## DOCUMENT PASSAGE
╭──

Giter VIP home page Giter VIP logo

python_project_1's Introduction

Python_Project_1

Introduction

  • In this project, a 'Tracks Dataset' obtained from the streaming plattform,Spotify, is presented.

  • The link to the dataset is as given: link

  • My aim is to perform exploratory data analysis on the dataset using the 'Python Programming Language' on the Jupyter Notebook IDE and draw meaningful insights in regards to the performance of different tracks on the Spotify Plattform.

Dataset Overview

  • I first imported libraries that shall be useful in performing my analysis.

    • Code: import numpy as np,import pandas as pd,import matplotlib.pyplot as plt and import seaborn as sns into my Jupyter notebook.
  • I then proceeded to import the tracks dataset(named it 'df_tracks') and then confirmed that it loaded correctly by running a data overview query.

    • Code 1: df_tracks=pd.read_csv( ) and Code 2: df_tracks.head( )
  • Checked for null values across all the columns.Only the 'name column' had null values,the values summed upto 71.

    • Code: pd.isnull(df_tracks).sum( )
  • Obtained information about the dataset.The dataset has a total of 20 columns and 586672 records.In addittion, by running the code, I was able to know the column names and the data types of data values in each column.

    • Code: df_tracks.info( )

    • Output:

    Column Non-Null Count Dtype

0 id 586672 non-null object

1 name 586601 non-null object

2 popularity 586672 non-null int64

3 duration_ms 586672 non-null int64

4 explicit 586672 non-null int64

5 artists 586672 non-null object

6 id_artists 586672 non-null object

7 release_date 586672 non-null object

8 danceability 586672 non-null float64

9 energy 586672 non-null float64

10 key 586672 non-null int64

11 loudness 586672 non-null float64

12 mode 586672 non-null int64

13 speechiness 586672 non-null float64

14 acousticness 586672 non-null float64

15 instrumentalness 586672 non-null float64

16 liveness 586672 non-null float64

17 valence 586672 non-null float64

18 tempo 586672 non-null float64

19 time_signature 586672 non-null int64

dtypes: float64(9), int64(6), object(5)

Exploratory Data Analysis

  • For starters,I obtained the descriptive statistics of the data values in each column,i.e;count,mean,std,min,max,25%,50%,75%.

    • Code: df_tracks.describe( ).transpose()
  • Obtained the bottom 10 songs in terms of popularity.This is so as to study the characteristics of the songs and figure out the cause of their underperformance on the Spotify plattform.

╰──

## SUPPLIED RECORDS
╭──

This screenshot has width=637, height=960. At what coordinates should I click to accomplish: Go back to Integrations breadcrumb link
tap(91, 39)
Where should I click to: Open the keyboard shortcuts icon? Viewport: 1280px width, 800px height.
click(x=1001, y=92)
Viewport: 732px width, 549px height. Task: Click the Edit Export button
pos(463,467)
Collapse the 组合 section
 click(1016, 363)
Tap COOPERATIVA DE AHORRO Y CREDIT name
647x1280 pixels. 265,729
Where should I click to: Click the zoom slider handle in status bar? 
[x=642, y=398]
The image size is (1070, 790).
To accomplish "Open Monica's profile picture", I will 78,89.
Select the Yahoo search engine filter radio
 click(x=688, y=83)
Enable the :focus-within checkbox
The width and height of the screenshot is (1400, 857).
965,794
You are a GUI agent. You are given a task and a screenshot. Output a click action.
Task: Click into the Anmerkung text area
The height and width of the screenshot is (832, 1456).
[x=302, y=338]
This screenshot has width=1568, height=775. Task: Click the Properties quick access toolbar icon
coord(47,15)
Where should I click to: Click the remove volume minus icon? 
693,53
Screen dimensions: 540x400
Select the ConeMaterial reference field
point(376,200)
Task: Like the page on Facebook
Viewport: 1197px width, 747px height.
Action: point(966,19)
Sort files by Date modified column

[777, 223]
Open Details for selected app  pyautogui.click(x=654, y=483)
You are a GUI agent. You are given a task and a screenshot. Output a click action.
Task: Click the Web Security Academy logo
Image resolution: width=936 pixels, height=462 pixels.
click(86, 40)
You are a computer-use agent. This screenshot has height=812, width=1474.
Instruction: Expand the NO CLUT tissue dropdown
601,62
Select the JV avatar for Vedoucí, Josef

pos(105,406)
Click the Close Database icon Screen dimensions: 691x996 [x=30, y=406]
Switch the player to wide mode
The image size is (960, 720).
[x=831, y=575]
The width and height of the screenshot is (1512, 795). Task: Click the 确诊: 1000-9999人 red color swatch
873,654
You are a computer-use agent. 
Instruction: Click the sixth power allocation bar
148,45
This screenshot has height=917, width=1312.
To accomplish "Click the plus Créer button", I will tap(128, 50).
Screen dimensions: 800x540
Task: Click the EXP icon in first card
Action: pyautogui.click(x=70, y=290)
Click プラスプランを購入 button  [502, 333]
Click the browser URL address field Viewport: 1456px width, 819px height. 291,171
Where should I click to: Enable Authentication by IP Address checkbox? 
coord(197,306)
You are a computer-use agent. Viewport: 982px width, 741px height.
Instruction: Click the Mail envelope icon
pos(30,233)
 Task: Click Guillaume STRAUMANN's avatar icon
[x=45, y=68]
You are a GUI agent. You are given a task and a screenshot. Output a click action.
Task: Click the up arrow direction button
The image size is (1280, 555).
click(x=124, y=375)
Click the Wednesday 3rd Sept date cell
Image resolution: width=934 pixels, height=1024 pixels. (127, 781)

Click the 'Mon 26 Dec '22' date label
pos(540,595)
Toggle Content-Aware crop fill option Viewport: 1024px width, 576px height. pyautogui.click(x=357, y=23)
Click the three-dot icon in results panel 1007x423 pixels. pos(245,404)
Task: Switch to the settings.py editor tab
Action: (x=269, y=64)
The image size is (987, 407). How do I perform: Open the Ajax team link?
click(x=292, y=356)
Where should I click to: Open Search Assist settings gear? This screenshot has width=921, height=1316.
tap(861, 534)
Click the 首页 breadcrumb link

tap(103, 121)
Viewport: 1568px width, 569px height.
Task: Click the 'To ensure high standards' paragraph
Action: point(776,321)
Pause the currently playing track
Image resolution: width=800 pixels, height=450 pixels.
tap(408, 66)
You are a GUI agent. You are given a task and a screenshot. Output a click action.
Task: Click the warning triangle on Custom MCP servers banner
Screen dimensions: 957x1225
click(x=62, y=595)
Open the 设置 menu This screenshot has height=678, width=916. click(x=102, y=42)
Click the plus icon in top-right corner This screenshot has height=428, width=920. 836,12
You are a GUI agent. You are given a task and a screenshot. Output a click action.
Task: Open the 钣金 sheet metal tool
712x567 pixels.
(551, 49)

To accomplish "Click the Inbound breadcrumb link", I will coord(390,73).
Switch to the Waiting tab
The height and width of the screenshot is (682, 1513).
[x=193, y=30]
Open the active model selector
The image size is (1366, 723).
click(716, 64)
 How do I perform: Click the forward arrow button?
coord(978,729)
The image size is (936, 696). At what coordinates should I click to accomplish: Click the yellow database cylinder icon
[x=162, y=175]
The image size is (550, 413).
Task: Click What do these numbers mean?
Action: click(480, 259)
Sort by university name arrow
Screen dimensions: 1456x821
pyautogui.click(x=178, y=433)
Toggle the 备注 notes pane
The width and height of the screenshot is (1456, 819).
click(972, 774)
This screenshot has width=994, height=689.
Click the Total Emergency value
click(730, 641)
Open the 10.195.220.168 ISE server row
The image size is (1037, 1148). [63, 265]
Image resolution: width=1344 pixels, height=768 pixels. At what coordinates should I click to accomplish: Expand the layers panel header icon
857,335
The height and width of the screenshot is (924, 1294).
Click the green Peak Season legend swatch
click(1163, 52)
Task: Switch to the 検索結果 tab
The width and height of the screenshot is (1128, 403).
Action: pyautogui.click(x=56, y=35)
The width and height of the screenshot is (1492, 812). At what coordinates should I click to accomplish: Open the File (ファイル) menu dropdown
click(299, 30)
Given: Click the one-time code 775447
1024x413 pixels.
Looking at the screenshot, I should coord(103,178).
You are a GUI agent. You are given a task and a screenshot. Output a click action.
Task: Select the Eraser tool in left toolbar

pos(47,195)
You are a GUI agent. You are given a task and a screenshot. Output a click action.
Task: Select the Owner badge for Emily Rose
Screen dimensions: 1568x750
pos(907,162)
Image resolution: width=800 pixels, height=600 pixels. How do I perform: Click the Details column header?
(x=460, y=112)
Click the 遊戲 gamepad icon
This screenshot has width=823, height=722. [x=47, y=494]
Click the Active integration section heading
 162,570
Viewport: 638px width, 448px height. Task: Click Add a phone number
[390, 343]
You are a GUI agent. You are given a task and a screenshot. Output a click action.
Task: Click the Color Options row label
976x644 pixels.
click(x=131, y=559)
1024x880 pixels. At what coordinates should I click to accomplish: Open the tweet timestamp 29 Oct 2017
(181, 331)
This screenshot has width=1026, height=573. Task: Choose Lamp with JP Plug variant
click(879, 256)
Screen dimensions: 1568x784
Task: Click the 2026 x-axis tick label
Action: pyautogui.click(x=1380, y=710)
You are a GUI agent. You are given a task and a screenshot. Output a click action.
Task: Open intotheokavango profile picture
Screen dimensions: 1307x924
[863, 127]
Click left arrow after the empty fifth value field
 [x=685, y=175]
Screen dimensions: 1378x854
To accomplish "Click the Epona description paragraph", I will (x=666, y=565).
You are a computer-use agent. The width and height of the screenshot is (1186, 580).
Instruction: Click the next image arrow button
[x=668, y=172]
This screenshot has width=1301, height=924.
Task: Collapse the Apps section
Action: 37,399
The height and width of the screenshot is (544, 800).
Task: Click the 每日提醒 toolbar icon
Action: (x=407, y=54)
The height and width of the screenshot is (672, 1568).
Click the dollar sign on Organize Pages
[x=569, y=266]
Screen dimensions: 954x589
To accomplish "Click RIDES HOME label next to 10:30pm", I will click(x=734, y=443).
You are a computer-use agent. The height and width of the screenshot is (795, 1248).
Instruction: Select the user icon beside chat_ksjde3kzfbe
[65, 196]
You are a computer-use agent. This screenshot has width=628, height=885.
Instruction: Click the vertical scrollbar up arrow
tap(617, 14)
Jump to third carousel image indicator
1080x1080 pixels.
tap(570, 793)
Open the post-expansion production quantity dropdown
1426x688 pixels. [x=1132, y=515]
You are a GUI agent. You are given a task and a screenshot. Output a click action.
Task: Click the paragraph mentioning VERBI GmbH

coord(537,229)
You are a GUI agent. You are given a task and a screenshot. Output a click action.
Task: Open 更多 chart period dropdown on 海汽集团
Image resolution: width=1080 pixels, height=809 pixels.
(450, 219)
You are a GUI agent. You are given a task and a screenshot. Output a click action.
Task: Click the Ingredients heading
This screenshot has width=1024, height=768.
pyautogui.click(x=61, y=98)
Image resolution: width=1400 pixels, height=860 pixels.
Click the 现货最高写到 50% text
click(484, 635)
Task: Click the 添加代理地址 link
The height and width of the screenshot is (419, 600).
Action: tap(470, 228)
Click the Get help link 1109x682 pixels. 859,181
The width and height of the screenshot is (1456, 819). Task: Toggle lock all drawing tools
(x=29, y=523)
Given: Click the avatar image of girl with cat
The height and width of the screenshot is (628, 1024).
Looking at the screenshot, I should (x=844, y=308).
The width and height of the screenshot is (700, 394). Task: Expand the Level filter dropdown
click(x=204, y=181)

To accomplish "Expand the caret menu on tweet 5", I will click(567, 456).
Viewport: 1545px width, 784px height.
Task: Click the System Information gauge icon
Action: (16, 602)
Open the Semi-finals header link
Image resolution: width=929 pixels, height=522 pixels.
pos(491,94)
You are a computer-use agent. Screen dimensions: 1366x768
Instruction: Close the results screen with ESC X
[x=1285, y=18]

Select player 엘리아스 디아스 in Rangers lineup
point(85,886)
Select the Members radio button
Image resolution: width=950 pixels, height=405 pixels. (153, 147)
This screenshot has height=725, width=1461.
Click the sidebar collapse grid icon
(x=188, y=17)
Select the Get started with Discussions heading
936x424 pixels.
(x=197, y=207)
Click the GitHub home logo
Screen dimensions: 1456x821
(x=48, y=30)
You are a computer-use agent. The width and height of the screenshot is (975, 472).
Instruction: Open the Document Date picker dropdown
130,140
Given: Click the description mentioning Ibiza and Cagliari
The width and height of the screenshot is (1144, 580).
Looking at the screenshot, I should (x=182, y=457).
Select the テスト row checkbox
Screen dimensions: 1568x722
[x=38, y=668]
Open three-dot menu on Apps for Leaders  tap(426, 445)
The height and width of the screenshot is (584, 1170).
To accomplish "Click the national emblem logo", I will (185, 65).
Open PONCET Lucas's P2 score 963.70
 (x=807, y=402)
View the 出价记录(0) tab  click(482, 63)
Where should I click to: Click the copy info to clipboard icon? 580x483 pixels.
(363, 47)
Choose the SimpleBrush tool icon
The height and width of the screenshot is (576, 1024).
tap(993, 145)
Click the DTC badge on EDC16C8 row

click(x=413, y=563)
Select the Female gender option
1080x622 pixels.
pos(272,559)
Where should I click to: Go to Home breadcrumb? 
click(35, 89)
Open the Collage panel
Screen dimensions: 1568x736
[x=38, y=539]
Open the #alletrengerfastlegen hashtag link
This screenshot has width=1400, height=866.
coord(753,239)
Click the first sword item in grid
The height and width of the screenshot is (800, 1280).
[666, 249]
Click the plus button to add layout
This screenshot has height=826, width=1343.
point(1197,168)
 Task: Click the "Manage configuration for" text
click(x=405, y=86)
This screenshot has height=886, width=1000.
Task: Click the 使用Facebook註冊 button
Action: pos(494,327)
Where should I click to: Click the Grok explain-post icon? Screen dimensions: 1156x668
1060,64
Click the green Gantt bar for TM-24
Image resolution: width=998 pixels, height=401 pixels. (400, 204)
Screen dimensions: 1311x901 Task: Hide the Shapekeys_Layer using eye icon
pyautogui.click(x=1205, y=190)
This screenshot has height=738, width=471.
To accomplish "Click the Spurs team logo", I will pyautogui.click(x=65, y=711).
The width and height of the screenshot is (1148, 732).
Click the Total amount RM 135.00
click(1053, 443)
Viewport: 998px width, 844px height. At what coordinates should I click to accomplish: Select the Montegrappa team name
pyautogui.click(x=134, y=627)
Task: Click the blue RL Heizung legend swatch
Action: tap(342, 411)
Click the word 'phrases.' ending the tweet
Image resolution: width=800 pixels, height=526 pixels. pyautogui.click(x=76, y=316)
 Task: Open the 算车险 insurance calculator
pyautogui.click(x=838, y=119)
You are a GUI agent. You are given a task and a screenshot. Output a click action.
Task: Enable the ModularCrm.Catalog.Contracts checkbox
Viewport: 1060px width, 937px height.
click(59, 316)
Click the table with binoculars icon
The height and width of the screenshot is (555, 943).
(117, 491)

╰──

## SET EXERCISE A
Answer these questions about the Spotify tracks write-up, one answer per line.
(i) How many records does the dataset contain?
(ii) Which column had null values, and what was their total?
(iii) In which IDE was the analysis performed?
## SET EXERCISE B
Resume the Spotify tracks write-up from its last sentence and carry it forward in the same bulleted style.

## OUTPUT A
(i) 586672
(ii) The name column, with 71 null values
(iii) Jupyter Notebook

## OUTPUT B
    • Code: sorted_df=df_tracks.sort_values('popularity',ascending=True).head(10)
  • Obtained the top 10 songs with popularity of over 90.This is so as to study the characteristics of the songs and figure out the cause of their good performance on the Spotify plattform.

    • Code 1: most_popular=df_tracks.query('popularity'>90,inplace=False).sort_values('popularity',ascending=False)

    • Code 2: most_popular[:10]

  • Obtained the artist at the 18th position in the dataset.From running the code,I was able to know that the artistVictor Boucher held the 18th position.

    • Code: df_tracks[artists].iloc[18]
  • Created a new column namely 'duration' which contains data values from the 'duration_ms' column converted from milliseconds to seconds.In addittion,I dropped the duration_ms column.

    • Code: df_tracks["duration"]=df_tracks["duration_ms"].apply(lambda x:round(x/1000))

    • Code 2: df_tracks.drop("duration_ms",inplace=True,axis=1)

    • To confirm that the column has been created successfully,I ran the code: df_tracks.duration.head()

  • Created a sample dataset(namely:'sample_df') from the existing dataset.This sample dataset is intented to make the EDA faster and more efficcient.The sample dataset contains 2346 records.

    • Code: sample_df=df_tracks.sample(int(0.004*len(df_tracks))) , print(len(sample_df))

    Data Visualization.

    1) Heatmap to display correlation between the dataset variables.

    • The heatmap displays information about the extent of correlation between variables.The variables can either be positively correlated( 0 > x < 1) or negatively correlated(-1 > x < 0).

    • Code:

      corr_df=df_tracks.drop(["key","mode","explicit"],axis=1).corr(method='pearson')

      plt.figure(figsize=(14,6))

      heatmap=sns.heatmap(corr_df,annot=True,fmt=".1g",vmin=-1,vmax=1,center=0,cmap="inferno",linewidth=1,linecolor="Black")

      heatmap.set_tittle=("Correlation Heatmap between Variables")

      heatmap.set_xticklabels(heatmap.get_xticklabels(),rotation=90)

image

2) Regression Plot to display the correlation between the variables 'Loudness' and 'Energy'.

  • From the visualization,it is clear to see that the two variables are highly positively correlated.

  • Code:

    plt.figure(figsize=(10,6))

    snsA.regplot(data=sample_df,y="loudness",x="energy",color="c").set(title="Loudness vs Energy Correlation")

image

3) Regression plot to display the correlation between the variables 'Popularity' and 'Acousticness'.

  • From the visualization,we can observe that the two variables are negatively correlated.

  • Code:

    plt.figure(figsize=(10,6))

    sns.regplot(data=sample_df,y="popularity",x="acousticness",color="b").set(title="Popularity vs Acousticness Correlation")

image

4) Histogram plot to display the number of songs available per year.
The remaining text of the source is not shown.